Но как-то вечером, когда я смотрел, как Кэнскэ ловит рыбу, один обезьяний ребятёнок залез ко мне на колени и принялся с помощью пальца исследовать мой нос, а потом переключился на ухо. Он дёрнул меня за ухо – и довольно ощутимо, – но я не вскрикнул. И тогда на меня вскарабкалась целая ватага орангутанов. Они ползали по мне, как по шведской стенке. И те, что постарше и побольше, тоже как давай ко мне тянуться и трогать меня – хорошо хоть эти оказались посдержанее и поосмотрительнее. Но Стелла по-прежнему к ним не совалась, и они к ней тоже.

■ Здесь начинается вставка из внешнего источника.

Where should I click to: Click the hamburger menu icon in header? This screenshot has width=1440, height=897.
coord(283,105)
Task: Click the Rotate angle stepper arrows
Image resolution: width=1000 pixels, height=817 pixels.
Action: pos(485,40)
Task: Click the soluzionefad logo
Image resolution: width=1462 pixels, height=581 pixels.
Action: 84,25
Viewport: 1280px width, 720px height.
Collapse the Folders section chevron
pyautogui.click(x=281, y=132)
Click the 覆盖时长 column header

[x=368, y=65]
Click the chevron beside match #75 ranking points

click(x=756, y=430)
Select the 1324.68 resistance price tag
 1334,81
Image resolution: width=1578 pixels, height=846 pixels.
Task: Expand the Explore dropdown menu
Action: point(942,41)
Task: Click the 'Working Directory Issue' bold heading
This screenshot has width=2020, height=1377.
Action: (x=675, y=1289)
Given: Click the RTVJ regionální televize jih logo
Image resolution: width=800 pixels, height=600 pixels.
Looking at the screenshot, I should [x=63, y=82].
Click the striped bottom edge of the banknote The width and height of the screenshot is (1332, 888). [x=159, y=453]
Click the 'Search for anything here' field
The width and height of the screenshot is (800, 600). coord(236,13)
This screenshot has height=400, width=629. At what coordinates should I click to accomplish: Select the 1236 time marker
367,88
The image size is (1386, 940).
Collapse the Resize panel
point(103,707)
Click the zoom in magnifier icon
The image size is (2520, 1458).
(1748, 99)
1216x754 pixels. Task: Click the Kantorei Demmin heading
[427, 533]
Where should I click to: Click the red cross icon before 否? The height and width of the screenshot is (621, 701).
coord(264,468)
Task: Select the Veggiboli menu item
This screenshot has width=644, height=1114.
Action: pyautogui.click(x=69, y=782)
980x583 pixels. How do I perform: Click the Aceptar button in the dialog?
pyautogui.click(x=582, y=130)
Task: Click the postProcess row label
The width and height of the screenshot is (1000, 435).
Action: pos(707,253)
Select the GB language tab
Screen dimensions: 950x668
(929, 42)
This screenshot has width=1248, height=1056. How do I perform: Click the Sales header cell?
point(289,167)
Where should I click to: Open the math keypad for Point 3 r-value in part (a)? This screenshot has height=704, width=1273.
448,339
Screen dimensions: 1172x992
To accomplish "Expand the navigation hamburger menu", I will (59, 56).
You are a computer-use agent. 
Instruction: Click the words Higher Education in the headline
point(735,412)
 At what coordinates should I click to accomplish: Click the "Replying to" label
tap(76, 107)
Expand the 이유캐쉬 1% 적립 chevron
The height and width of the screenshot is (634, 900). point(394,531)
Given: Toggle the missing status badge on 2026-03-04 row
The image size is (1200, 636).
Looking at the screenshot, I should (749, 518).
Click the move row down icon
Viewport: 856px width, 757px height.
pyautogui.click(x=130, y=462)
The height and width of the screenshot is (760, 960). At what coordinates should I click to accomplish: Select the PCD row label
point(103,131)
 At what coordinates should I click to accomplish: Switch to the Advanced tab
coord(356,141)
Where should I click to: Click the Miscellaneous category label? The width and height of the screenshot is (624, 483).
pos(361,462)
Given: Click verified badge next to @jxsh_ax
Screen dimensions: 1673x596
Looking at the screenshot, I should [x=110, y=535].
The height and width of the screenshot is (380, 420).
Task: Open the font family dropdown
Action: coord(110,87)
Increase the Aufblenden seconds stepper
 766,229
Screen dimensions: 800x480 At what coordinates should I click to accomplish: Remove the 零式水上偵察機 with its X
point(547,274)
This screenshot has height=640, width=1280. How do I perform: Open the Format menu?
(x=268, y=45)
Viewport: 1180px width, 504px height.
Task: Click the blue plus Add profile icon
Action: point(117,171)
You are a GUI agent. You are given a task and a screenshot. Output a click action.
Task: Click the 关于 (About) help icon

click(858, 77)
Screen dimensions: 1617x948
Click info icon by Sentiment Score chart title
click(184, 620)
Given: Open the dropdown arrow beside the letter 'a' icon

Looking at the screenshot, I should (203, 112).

Всё это время – а я, должно быть, провёл на острове уже несколько месяцев – Кэнскэ говорил очень мало. Те немногие английские слова, которые он знал, как будто давались ему с большим трудом. Когда мы пытались объясняться с помощью слов, от этого всегда было мало проку. Поэтому мы по большей части улыбались и кивали, напевали и показывали. И иногда даже рисовали на песке. Нам этого вполне хватало. Но я по-прежнему терзался разными вопросами и сгорал от любопытства. Как Кэнскэ очутился тут, на острове, совсем один? И давно ли он здесь? Откуда взялись все эти кастрюли, сковородки, инструменты и нож, с которым он не расстаётся? Откуда простыни в деревянных сундуках? Откуда все эти вещи? И сам он откуда? Почему сейчас он ко мне так добр, а раньше ненавидел меня? Но едва я осмеливался раскрыть рот, Кэнскэ просто качал головой и отворачивался, как глухой, стыдящийся своего недуга. Я никогда не мог сказать наверняка: он правда меня не понимает или не хочет понимать. Но я видел, что от моих расспросов ему не по себе. Спрашивать – это как вторгаться в его жизнь. И я решил придержать любопытство до лучших времён.